● **SELECTED EXTRACT**
BEGIN
“There is nothing the body suffers which the soul may not profit by” -George Meredith
I wish I could have breathed a sigh of relief as I walked out of my doctor's office that rainy spring afternoon in 2007, but I was still full of fear. I had gone in for a mammography after noticing a “dimpling” on my left breast. When I first saw this gathering of skin my reaction was: “Cellulite? On my breast? Do they have machines at the gym to deal with this?” However, after checking the Internet, I learned it was a sign of breast cancer. My thoughts started racing and in a state of panic I rushed in to see my doctor. Her words “everything on the mammography looks normal -you don’t have breast cancer” were empty to me, for somehow I knew deep inside that everything was not normal. The moment I got into my car I grabbed my cell phone, immediately dialing the number of another specialist for a second opinion. My fingers trembled, yet I was filled with determination.
The doctor I saw for a second opinion didn’t think anything was wrong either, but he did take the precaution of referring me for a sonogram. The next morning, I was lying on a table covered with white paper, the discomfort caused by the cold gel slathered on my breast was nothing compared to the fear in my heart. The doctor was scanning both breasts, but kept coming back to a certain quadrant. As she silently stared at the screen she said, “I see something” and immediately performed a needle biopsy. While I would have to wait a few days for the results, she basically told me that she believed it was cancer. She also sent me for an MRI – and wrote on the referral slip that the sonogram results were “highly suspicious of malignancy”.
END
● **EXERCISE PROMPT**
Continue the personal account of the breast cancer diagnosis above, picking up right after its final sentence.

● **Saved entries**
BEGIN
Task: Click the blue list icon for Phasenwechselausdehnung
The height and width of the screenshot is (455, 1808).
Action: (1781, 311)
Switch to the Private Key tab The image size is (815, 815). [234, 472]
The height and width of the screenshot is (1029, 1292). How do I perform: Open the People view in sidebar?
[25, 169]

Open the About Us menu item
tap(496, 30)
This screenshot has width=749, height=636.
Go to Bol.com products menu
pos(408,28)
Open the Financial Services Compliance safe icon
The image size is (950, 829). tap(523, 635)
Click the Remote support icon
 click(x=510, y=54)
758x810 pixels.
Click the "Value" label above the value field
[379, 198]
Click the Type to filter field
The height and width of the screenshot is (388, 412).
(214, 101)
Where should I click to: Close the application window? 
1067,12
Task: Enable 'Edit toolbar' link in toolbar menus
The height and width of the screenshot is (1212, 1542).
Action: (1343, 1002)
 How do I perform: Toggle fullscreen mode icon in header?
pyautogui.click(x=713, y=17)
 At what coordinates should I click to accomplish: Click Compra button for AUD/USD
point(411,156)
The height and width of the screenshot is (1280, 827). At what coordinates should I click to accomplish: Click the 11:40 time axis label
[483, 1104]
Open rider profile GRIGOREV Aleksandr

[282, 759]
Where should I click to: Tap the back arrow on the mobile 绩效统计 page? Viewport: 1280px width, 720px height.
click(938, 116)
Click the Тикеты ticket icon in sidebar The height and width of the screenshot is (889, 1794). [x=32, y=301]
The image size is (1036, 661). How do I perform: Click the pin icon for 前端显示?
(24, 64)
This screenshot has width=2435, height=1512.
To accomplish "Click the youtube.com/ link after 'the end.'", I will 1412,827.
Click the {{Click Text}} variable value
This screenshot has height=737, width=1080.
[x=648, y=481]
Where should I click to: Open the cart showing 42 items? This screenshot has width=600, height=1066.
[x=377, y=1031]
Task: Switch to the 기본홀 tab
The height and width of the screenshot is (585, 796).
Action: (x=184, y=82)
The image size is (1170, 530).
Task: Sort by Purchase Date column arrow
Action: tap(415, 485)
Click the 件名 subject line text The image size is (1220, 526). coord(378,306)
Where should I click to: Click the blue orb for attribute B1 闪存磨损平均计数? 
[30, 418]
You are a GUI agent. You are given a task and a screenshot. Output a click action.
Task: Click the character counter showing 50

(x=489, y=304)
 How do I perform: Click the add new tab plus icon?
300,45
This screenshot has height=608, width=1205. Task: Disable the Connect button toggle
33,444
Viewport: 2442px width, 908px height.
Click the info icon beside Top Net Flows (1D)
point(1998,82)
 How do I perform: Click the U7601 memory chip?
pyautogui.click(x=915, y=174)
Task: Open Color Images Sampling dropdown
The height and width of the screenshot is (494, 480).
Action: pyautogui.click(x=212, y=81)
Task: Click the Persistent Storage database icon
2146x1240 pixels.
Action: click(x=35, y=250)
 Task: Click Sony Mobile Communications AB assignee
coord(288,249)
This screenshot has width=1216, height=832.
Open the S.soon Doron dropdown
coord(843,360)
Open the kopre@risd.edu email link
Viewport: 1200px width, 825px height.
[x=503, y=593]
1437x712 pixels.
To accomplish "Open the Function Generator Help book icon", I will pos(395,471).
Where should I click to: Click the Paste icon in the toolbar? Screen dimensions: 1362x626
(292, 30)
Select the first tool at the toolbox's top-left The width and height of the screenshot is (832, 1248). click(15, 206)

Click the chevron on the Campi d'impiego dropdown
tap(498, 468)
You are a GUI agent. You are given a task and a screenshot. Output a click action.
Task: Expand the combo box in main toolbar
END
● **REPLY**
As I walked to my car, I keep looking at the slip it and felt a wave of dizziness each time I read the word “malignancy”. If not for the fact that I had to drive home, I am sure I would have collapsed in the parking lot. It took a few minutes for it to actually sink in, then the tears came and my body felt numb. I drove home and tried to figure out how to break this news to my mother. I did not want to upset her, but knew that she was the one who would understand exactly what I was going through.
This whole situation was so eerily familiar to what she went through two years earlier. During the summer of 2005, she had visited several doctors complaining of a discomfort in her breast area, only to be repeatedly told, “everything was fine”. After taking it upon herself to check her symptoms on the Internet, she discovered that her symptoms matched those of IBC – inflammatory breast cancer – the most aggressive and deadly forms of breast cancer and this was confirmed by a biopsy. While her experience was shocking and horrific at the time, it also planted that seed inside my head that was pushing me forward. I knew that “everything is probably fine” was not a medical term that I could live with.
After my own diagnosis in 2007, the initial shock eventually wore off and a deep resolve set in. My vocabulary became full of terms I never even wanted to think about and I joined a support group I never wanted to be a member of. I reached out to others who had gone through this before me and I was determined to beat this. The surgery took place about two weeks later and the doctor was pleased with the results of the lumpectomy. Discussions then turned to treatment options – chemotherapy and/or radiation. I was overwhelmed with the choices, especially in light of the conflicting opinions I was receiving. In the end, I decided upon radiation and began six weeks of treatment and was put on a tamoxifen, a drug to prevent a recurrence of the cancer.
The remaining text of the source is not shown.